= WORK REQUIRED =
Each line of the data below should be repeated exactly.

= TASK INPUT =
────────────────────────────────────────
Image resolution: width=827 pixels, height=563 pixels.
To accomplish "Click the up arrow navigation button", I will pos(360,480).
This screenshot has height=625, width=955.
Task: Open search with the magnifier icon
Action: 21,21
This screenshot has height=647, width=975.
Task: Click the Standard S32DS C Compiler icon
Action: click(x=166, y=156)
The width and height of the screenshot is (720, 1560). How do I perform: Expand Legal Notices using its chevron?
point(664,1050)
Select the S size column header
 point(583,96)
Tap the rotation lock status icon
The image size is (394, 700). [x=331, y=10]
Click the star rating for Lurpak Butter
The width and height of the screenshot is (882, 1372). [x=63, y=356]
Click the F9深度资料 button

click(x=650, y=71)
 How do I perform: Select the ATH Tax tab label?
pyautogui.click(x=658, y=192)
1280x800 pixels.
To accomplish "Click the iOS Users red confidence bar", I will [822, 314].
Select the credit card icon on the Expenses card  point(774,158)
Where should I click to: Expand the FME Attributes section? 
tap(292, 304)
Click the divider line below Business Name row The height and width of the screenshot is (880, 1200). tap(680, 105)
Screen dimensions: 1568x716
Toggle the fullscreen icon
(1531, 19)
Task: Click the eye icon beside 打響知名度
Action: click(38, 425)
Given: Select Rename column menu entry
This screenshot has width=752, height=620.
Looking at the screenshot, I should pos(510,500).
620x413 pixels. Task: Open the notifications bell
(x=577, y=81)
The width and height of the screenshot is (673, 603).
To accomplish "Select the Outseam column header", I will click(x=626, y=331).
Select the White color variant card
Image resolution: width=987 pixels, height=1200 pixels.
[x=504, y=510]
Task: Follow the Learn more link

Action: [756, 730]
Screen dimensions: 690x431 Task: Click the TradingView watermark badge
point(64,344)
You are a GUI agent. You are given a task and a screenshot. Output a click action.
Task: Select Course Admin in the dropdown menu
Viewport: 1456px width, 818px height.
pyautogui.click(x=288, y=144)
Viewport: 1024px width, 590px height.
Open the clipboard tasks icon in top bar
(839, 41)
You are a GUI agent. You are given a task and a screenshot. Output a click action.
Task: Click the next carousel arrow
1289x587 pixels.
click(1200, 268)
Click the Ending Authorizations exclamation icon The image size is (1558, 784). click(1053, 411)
────────────────────────────────────────
= ANSWER BOX =
Image resolution: width=827 pixels, height=563 pixels.
To accomplish "Click the up arrow navigation button", I will pos(360,480).
This screenshot has height=625, width=955.
Task: Open search with the magnifier icon
Action: 21,21
This screenshot has height=647, width=975.
Task: Click the Standard S32DS C Compiler icon
Action: click(x=166, y=156)
The width and height of the screenshot is (720, 1560). How do I perform: Expand Legal Notices using its chevron?
point(664,1050)
Select the S size column header
 point(583,96)
Tap the rotation lock status icon
The image size is (394, 700). [x=331, y=10]
Click the star rating for Lurpak Butter
The width and height of the screenshot is (882, 1372). [x=63, y=356]
Click the F9深度资料 button

click(x=650, y=71)
 How do I perform: Select the ATH Tax tab label?
pyautogui.click(x=658, y=192)
1280x800 pixels.
To accomplish "Click the iOS Users red confidence bar", I will [822, 314].
Select the credit card icon on the Expenses card  point(774,158)
Where should I click to: Expand the FME Attributes section? 
tap(292, 304)
Click the divider line below Business Name row The height and width of the screenshot is (880, 1200). tap(680, 105)
Screen dimensions: 1568x716
Toggle the fullscreen icon
(1531, 19)
Task: Click the eye icon beside 打響知名度
Action: click(38, 425)
Given: Select Rename column menu entry
This screenshot has width=752, height=620.
Looking at the screenshot, I should pos(510,500).
620x413 pixels. Task: Open the notifications bell
(x=577, y=81)
The width and height of the screenshot is (673, 603).
To accomplish "Select the Outseam column header", I will click(x=626, y=331).
Select the White color variant card
Image resolution: width=987 pixels, height=1200 pixels.
[x=504, y=510]
Task: Follow the Learn more link

Action: [756, 730]
Screen dimensions: 690x431 Task: Click the TradingView watermark badge
point(64,344)
You are a GUI agent. You are given a task and a screenshot. Output a click action.
Task: Select Course Admin in the dropdown menu
Viewport: 1456px width, 818px height.
pyautogui.click(x=288, y=144)
Viewport: 1024px width, 590px height.
Open the clipboard tasks icon in top bar
(839, 41)
You are a GUI agent. You are given a task and a screenshot. Output a click action.
Task: Click the next carousel arrow
1289x587 pixels.
click(1200, 268)
Click the Ending Authorizations exclamation icon The image size is (1558, 784). click(1053, 411)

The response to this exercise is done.